▶ **Input data**
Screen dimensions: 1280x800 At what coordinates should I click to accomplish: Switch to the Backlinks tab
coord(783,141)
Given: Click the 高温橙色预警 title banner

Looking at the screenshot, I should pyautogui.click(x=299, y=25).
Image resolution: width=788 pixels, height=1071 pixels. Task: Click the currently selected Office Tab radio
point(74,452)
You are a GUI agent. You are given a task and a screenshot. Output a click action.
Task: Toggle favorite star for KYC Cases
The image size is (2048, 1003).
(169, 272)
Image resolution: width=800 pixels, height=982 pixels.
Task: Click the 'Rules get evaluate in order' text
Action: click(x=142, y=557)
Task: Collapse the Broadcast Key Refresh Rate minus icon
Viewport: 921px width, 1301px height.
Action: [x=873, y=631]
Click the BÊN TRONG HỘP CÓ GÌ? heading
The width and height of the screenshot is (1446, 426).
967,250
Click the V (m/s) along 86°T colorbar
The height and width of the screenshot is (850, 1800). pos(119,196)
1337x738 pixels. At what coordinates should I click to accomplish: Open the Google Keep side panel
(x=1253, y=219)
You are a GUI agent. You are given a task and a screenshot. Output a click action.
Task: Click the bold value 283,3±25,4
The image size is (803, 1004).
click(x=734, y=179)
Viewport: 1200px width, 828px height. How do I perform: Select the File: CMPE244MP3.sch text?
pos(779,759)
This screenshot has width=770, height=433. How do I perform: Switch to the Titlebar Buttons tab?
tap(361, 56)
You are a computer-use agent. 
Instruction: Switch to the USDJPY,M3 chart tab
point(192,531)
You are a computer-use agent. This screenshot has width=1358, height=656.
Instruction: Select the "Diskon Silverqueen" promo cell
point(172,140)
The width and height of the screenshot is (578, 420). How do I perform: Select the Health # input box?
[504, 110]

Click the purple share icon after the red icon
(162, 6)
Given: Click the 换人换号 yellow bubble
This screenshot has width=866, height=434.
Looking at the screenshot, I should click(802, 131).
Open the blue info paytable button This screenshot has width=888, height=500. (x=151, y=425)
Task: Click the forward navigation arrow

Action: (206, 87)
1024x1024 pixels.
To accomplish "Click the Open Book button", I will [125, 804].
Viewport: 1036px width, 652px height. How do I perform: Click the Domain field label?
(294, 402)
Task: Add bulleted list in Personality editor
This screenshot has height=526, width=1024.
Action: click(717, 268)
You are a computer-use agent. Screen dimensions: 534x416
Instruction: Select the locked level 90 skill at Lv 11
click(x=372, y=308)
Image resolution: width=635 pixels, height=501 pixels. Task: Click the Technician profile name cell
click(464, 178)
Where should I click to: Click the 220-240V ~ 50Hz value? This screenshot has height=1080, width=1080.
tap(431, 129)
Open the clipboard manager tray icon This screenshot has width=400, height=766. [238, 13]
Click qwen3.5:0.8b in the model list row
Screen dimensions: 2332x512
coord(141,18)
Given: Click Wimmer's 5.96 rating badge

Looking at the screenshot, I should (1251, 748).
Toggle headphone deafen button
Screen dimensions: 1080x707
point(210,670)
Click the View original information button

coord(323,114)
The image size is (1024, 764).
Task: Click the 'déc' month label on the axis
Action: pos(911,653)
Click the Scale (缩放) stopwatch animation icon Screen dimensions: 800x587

▶ **Goal of the exercise**
What lines in the listing above contain the word "agent"? Show each one.

▶ **Exercise solution**
You are a GUI agent. You are given a task and a screenshot. Output a click action.
You are a GUI agent. You are given a task and a screenshot. Output a click action.
You are a computer-use agent. 
You are a computer-use agent. This screenshot has width=1358, height=656.
You are a computer-use agent. Screen dimensions: 534x416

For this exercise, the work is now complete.